Hi Alphas,
Welcome to Alphaday 4, Season XI.
The season is now in full swing and we’ve no sooner polished off one challenge and marvelled at the variety of takes on what seemed like a simple brief, than another one rolls in demanding attention and inspired, well-crafted writing; add that to our other activities and we are busy!
The great thing about it is the satisfaction we get from writing… and the pleasure of being able to pat ourselves approvingly on our backs. We deserve it!
You’ve provided a very nice line-up of treats for this Alphaday‘s agenda – as follows:
This bulletin from me as per usual
- The LOG which I’ll send out this time
- The results of challenge 2 (Thinking outside the box) from Chris
- The collated entries for challenge 3 (an accident) from Olaf
- The brief for challenge 4 from Rosemary (already in!)
- And finally: perhaps even a showcase piece sent out by Suzanne
If you look at the agenda and have a little think about how much inspired and creative writing from all our members has gone into putting that together you might feel quite overawed. At least I do, because I think it’s a privilege to have so many brilliant writers sharing their different approaches to the business and pleasure of writing.
In addition to the above… there are the pieces of writing I’m trying (slowly and laboriously) to collect from you all for our Ten Years of Alpha publication. (I had to slip that in somewhere as I’m still waiting for contributions!)
We really enjoy our challenges. There was plenty of constructive feedback for the photo challenge, but further – more personal – anecdotes came out in the weeks that followed. It’s interesting to see how inspirational a simple photo can be.
***
In the last bulletin I mentioned the Man Booker Prize.
This time I feel like mentioning a much more modest literary event that caught my eye as I leafed through the December issue of Writers’ News.
Waitrose did a survey to find the (UK) nation’s favourite children’s poem. This was in connection with National Poetry Day on the 2nd of October. (We’ll be writing poetry for our next challenge, so I thought you might be interested.)
There were 2,000 participants and they chose the following poems:
- The Top Ten Poems from Childhood
- The Owl & the Pussycat – Edward Lear (1871)
- Twinkle, Twinkle, Little Star – Jane Taylor (1806)
- Humpty Dumpty – Anonymous (1797)
- Jabberwocky – Lewis Carroll (1872)
- Daffodils (I wandered lonely as a cloud) – William Wordsworth (1804)
- A visit from St. Nicholas (‘Twas the night before Christmas) – Clement Clarke Moore (1823)
- There was an Old Lady who swallowed a fly – Rose Bonne (1953)
- The Grand Old Duke of York – Anonymous (1642)

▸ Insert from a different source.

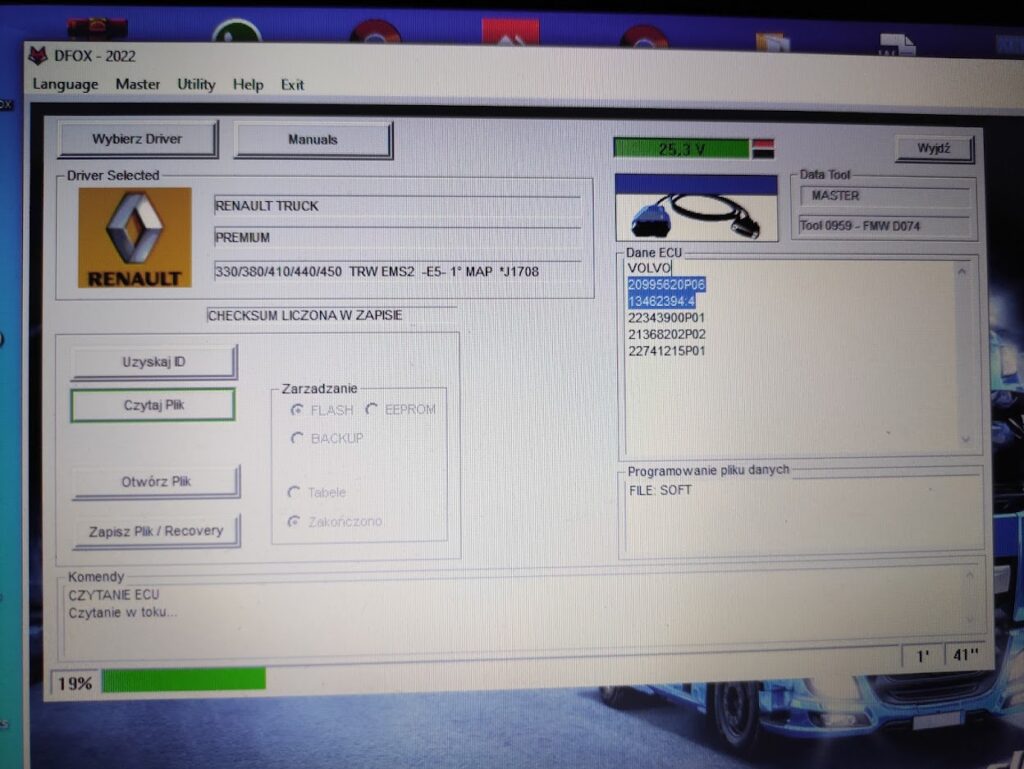Click the OBD cable connector image

(x=695, y=213)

- Jack and Jill – Anonymous (1765)
- Hickory Dickory Dock – Anonymous (1744)
The first thing that struck me was #5. How did that end up amongst the rest? I started to wonder about what exactly makes you remember a poem fondly that you heard when you were a child. Might it simply be because it was repeated so many times that it stuck in your memory? Could that explain the Daffodils?

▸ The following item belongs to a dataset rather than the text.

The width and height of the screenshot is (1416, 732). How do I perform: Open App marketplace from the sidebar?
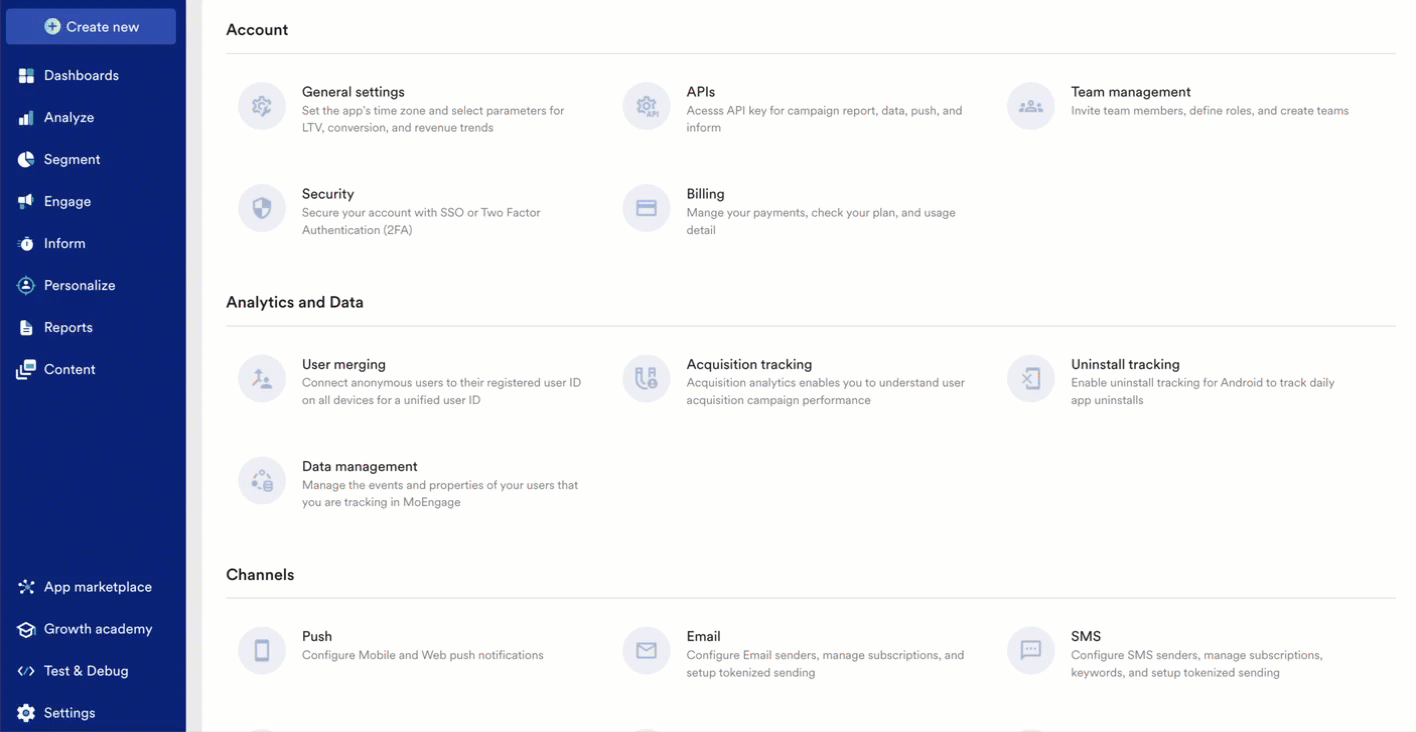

Funnily enough those same Daffodils have turned up in our challenges. I’ve even used them myself in a story (as you may find out). It’s definitely not a nursery rhyme, but it’s quoted so frequently that ‘a host of golden daffodils’ have become the poetic reference that we all have in common… even though most people may not have the faintest idea of what comes before or after. In the same way, perhaps, that most people don’t know what comes before or after To be or not to be.
Countering this argument is #4, Jabberwocky. We all know it and most of us love it, but can we quote from it? Rattle it off as we’d do Humpty Dumpty and others?
I’ll confess to not remembering ever coming across #6.
I also wonder whether they were deliberately trying to make a point about favourite nursery rhymes all being well over a century old. Because we all love some fairly modern ones… don’t we?
My own children can still rattle off many lines from Now We Are Six. There was another one about a baby that went down the plughole!